Does this kind of thing bother other people this much, or is it just me?
I'm not necessarily expecting everything to always be photo accurate down to every detail, but these are some pretty massive inaccuracies, and I've found it highly distracting. I know artists are going to take some liberties from time to time, but for me this is just to different for me to be able to ignore it, and it's driving me crazy every time a scene is set in one of these locations. I could see something like this happening 30 or 40 years ago where it was a lot harder to get a hold of reference material, but this was created in 2009, which would have been well into the internet era, where it should have only taken seconds to pull up pictures or clips on sites like Youtube or Memory Alpha.
It also seems strange to me that this would have gone through multiple layers of approval and no one noticed or cared enough to get the artists to fix it.
I have even more of a problem with the DC TNG series that came out while the show was on the air, a lot of the locations on the ship looked absolutely nothing at all like they do on the show. I can maybe understand this happening in the first few issues if they came out before the episodes were done, but this kept happening for years into the series, well after the show had started airing. I know this was preinternet, but I would think once the show had started airing the artist would have been able to see the episodes and know what the sets look like.
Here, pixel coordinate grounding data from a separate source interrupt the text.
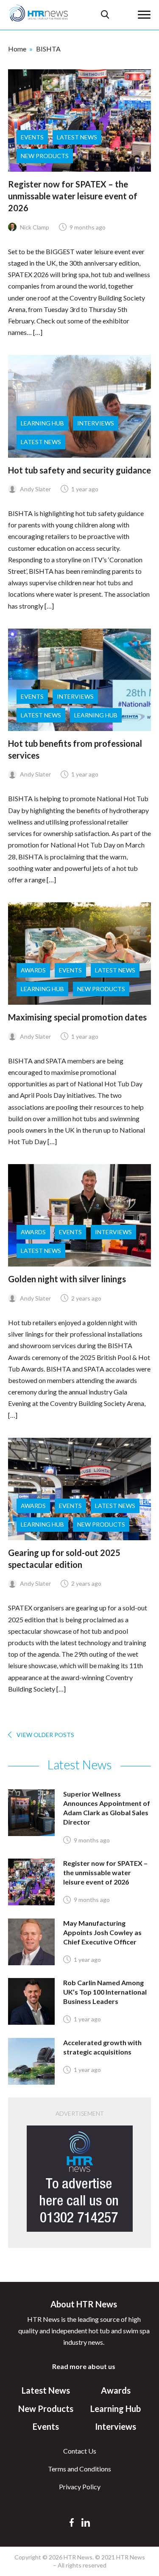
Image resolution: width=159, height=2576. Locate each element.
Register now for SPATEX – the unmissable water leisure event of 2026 (72, 196)
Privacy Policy (79, 2486)
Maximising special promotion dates (77, 1017)
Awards (33, 970)
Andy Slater (35, 489)
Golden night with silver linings (67, 1279)
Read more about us (83, 2366)
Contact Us (79, 2451)
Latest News (77, 137)
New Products (45, 155)
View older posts (45, 1734)
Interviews (95, 423)
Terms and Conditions (79, 2469)
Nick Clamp (34, 227)
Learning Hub (42, 423)
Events (32, 137)
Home (17, 49)
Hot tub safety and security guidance (79, 470)
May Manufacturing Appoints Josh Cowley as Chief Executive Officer (102, 1932)
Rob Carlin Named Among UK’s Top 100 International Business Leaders (105, 1991)
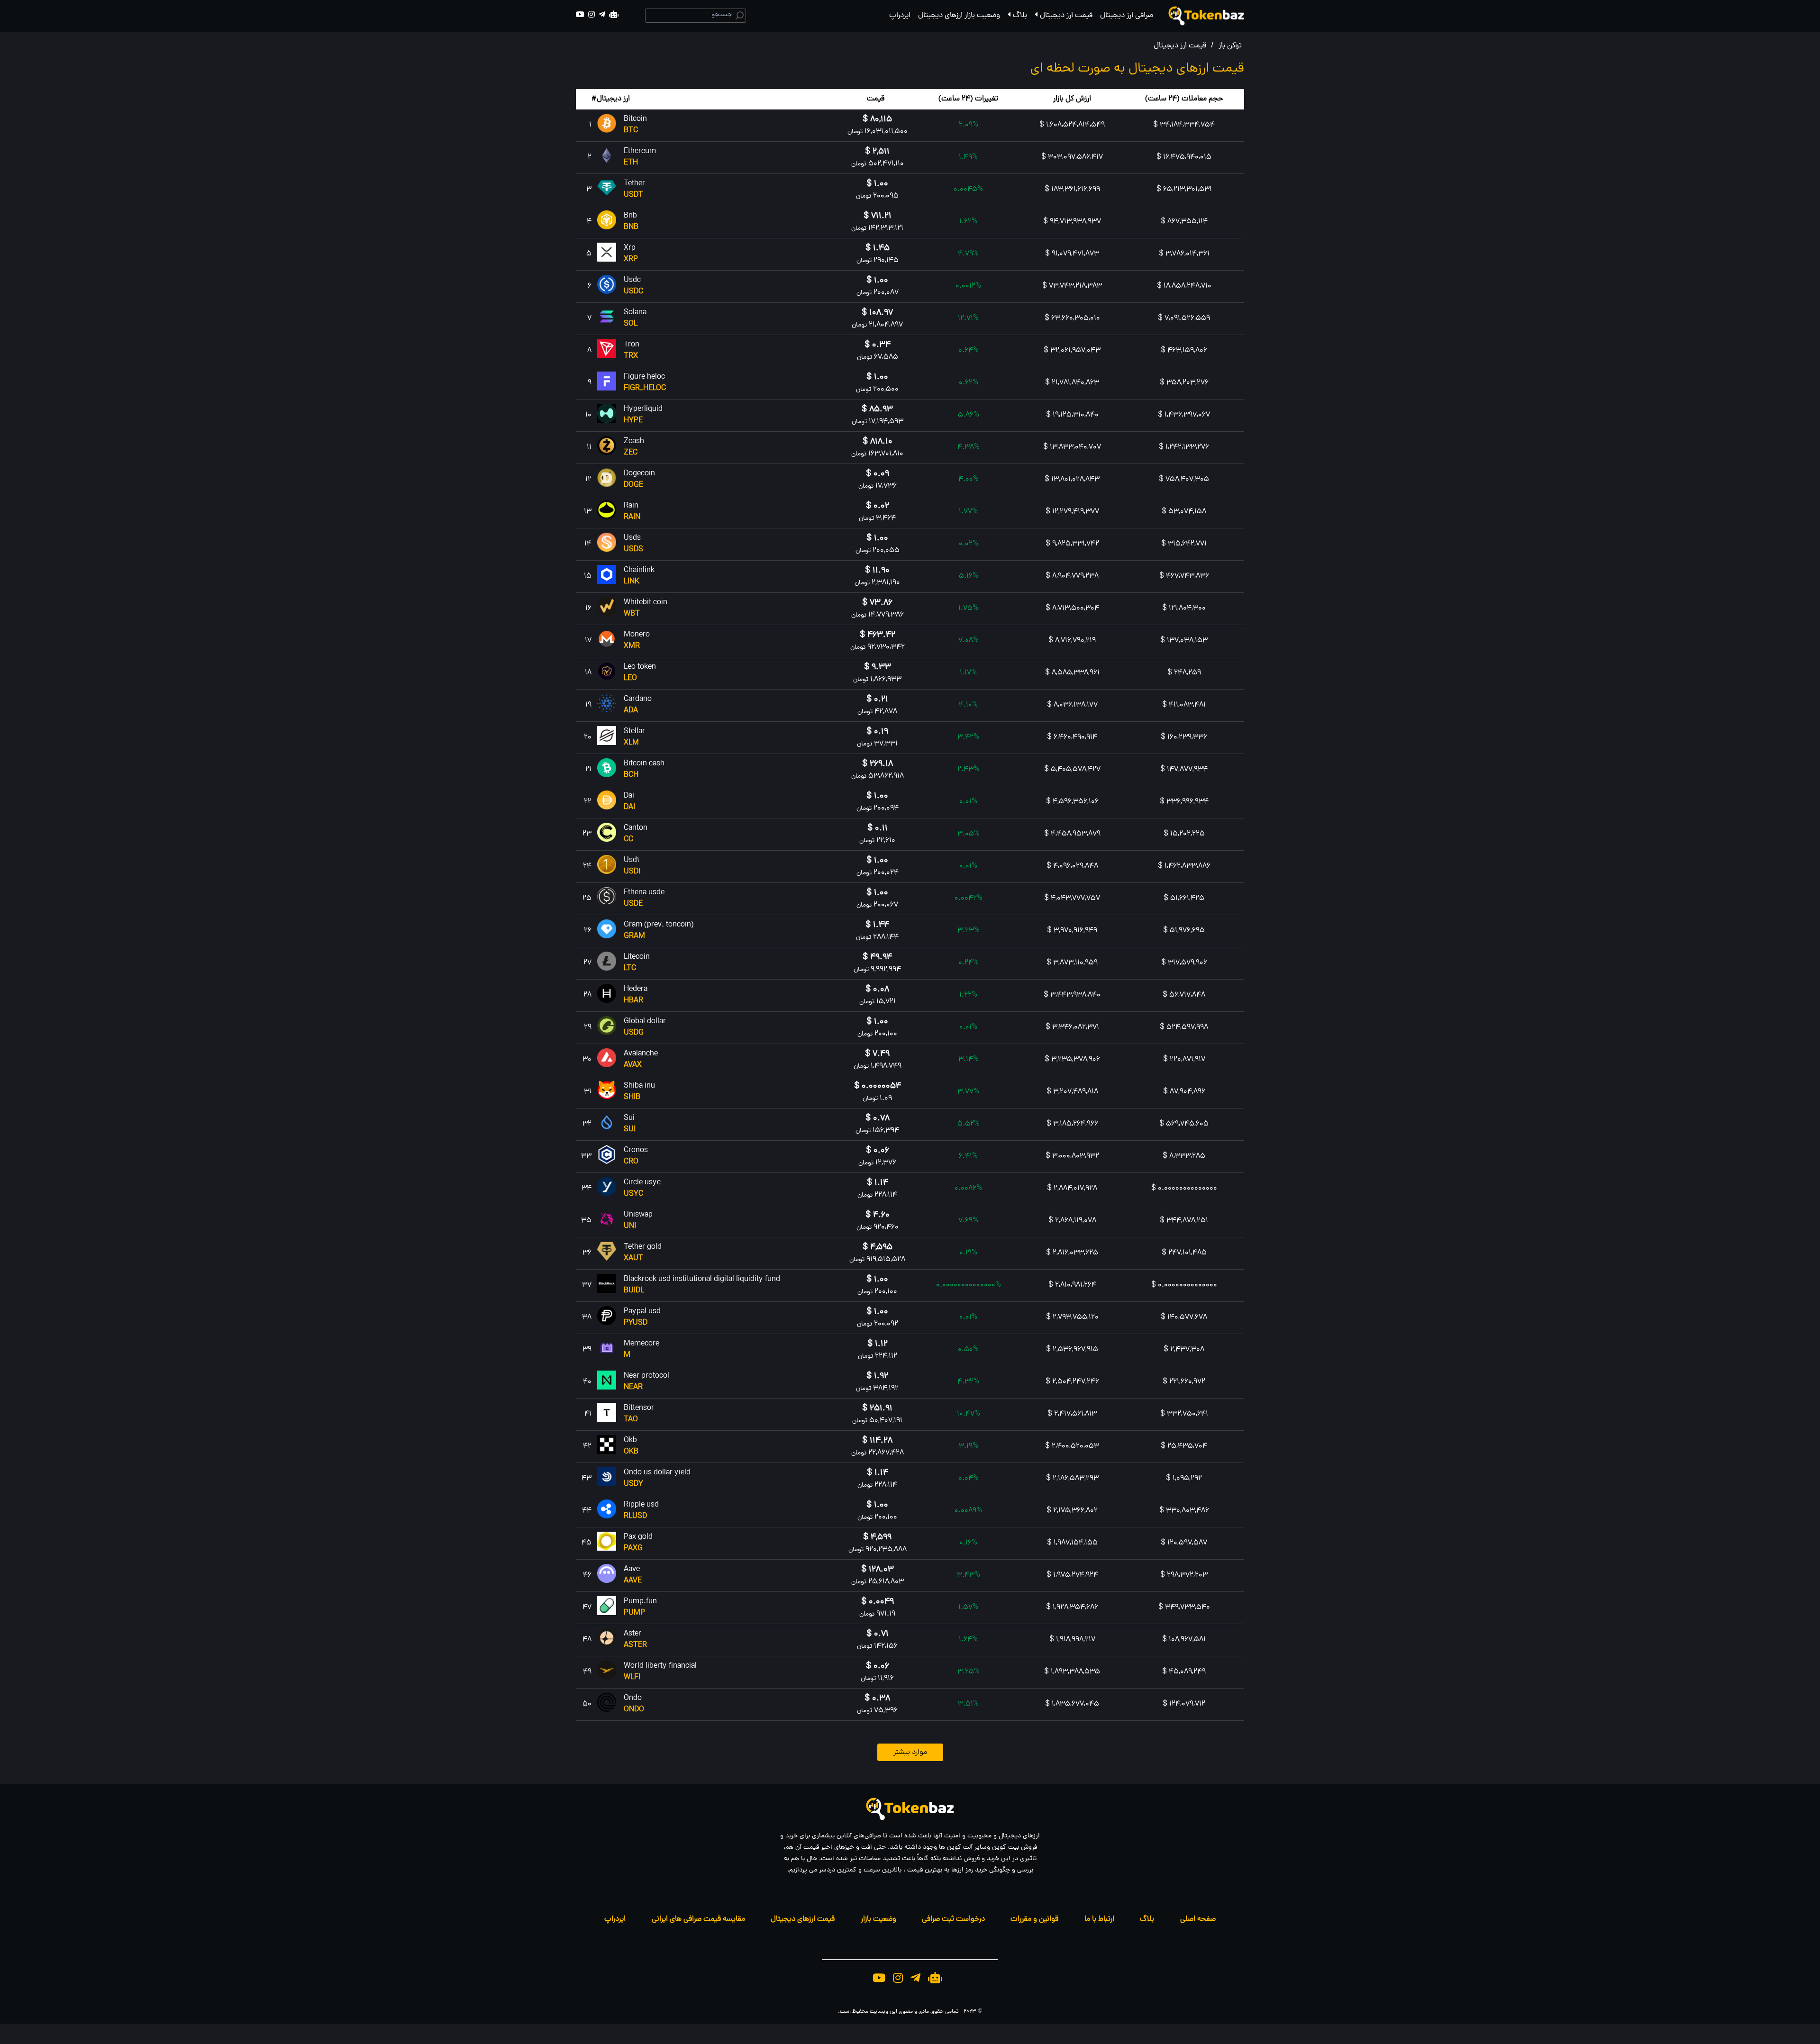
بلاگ (1020, 15)
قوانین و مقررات (1034, 1919)
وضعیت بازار (878, 1919)
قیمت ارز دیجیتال (1066, 15)
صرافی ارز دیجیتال (1126, 15)
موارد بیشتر (910, 1752)
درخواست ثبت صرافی (953, 1919)
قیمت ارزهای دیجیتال (803, 1919)
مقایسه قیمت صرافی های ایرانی (698, 1919)
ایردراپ (899, 15)
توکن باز (1230, 46)
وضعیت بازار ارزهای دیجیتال (959, 15)
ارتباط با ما (1099, 1919)
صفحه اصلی (1198, 1919)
I guess to me if you're going to a comic book tie-in to a show or movie, you should do everything you can to make as much of it as possible match the original source material. Unless of course it's set in a different era or alternate universe where things are meant to look different.
Does this kind of thing bother other people this much, or is it just me?


To be honest, I don't really even remember the art from Ghosts, I just remember that I didn't really enjoy the story that much. The story is usually more important to me than realistic art. (Not that I'm not impressed with realistic art, I am; but it's not going to cause me to enjoy a story I don't like, and in most cases, non-realistic art isn't going to make me dislike a story I enjoy.)